*** Information given

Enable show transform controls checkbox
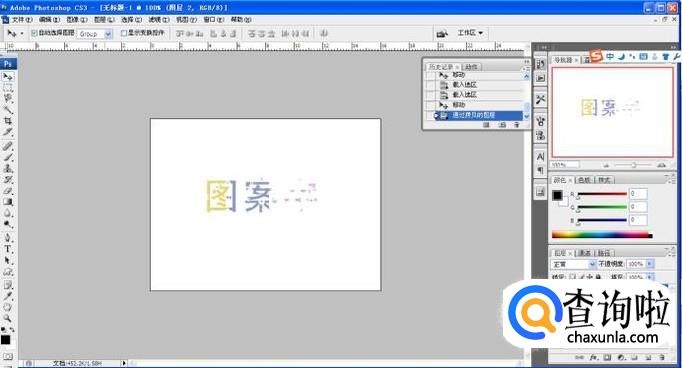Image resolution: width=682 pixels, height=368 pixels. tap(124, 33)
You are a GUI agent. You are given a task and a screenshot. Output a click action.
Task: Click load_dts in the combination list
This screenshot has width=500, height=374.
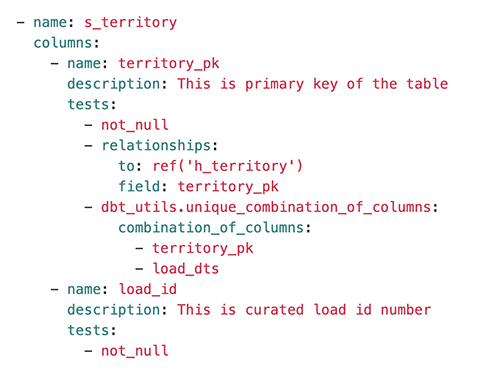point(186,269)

******
*** Information given

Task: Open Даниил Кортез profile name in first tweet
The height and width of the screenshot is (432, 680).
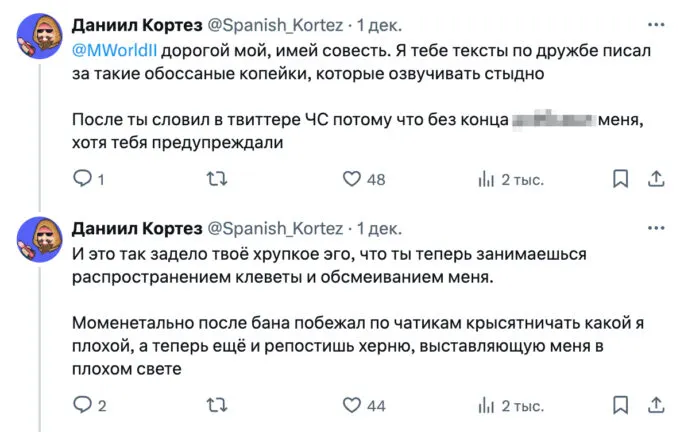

******
*** Information given

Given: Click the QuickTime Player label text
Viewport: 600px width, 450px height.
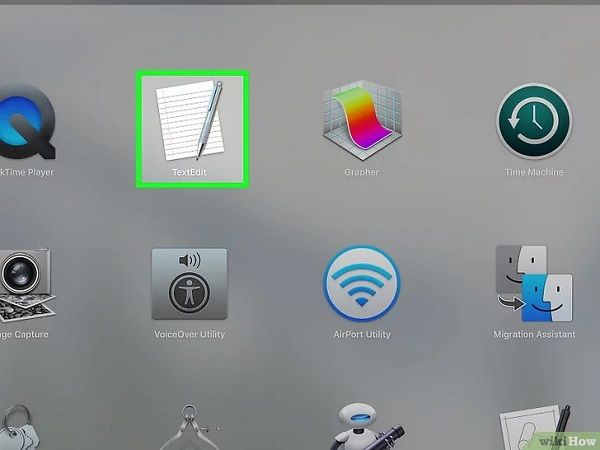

******

Taking the entries above, write out exactly the lines starting with the line containing "Given: Click the QuickTime Player label text" and going on through the line containing "Viewport: 600px width, 450px height.", both included, and nothing else.

Given: Click the QuickTime Player label text
Viewport: 600px width, 450px height.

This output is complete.